### EXERCISE DATA ###

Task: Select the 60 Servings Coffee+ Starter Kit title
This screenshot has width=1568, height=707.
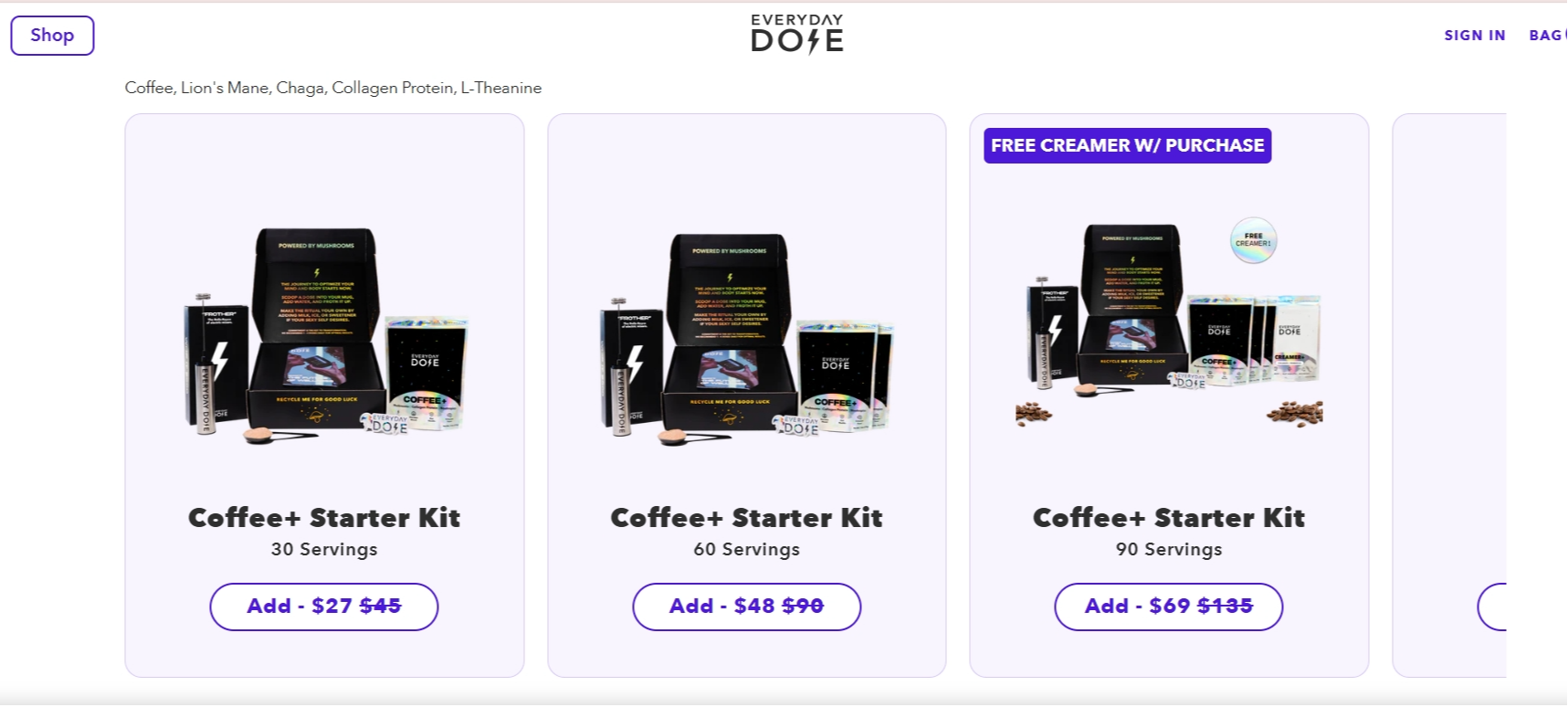Action: [x=746, y=518]
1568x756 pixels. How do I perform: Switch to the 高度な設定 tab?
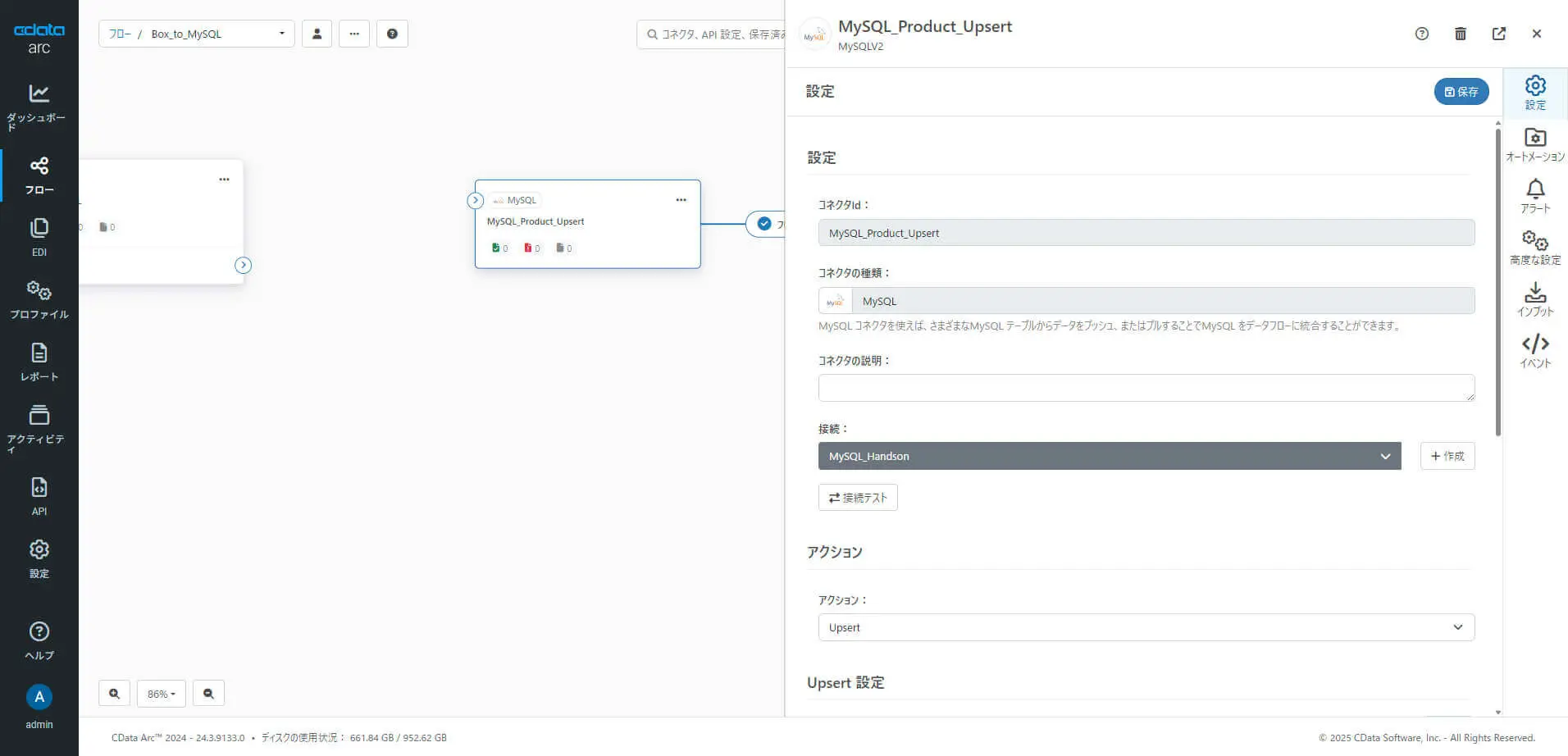1534,247
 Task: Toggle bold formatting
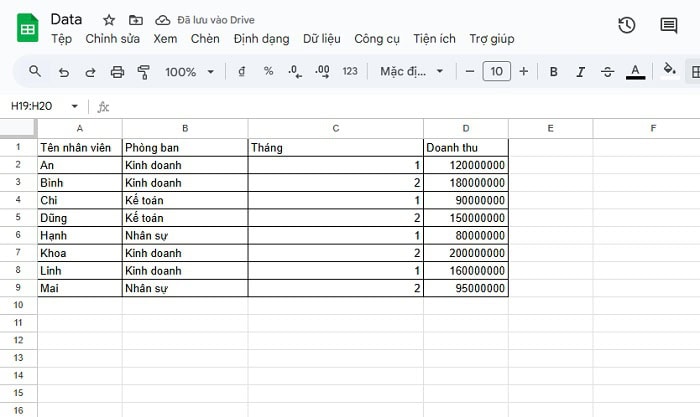553,72
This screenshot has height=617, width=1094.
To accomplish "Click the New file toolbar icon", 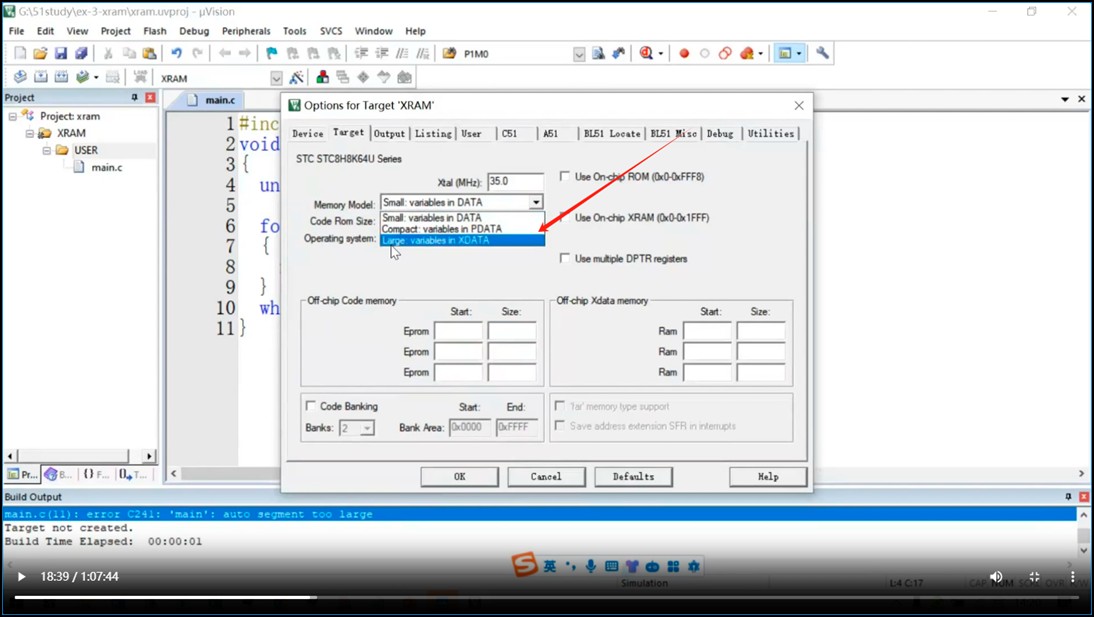I will (20, 54).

###

→ TASK DESCRIPTION: Please print the lines above exactly, beginning at the first line of the entries and ending at the line holding "This screenshot has height=617, width=1094.", and leave the pictures out.

→ EXPECTED ANSWER:
Task: Select the 60 Servings Coffee+ Starter Kit title
This screenshot has width=1568, height=707.
Action: [x=746, y=518]
1568x756 pixels. How do I perform: Switch to the 高度な設定 tab?
1534,247
 Task: Toggle bold formatting
553,72
This screenshot has height=617, width=1094.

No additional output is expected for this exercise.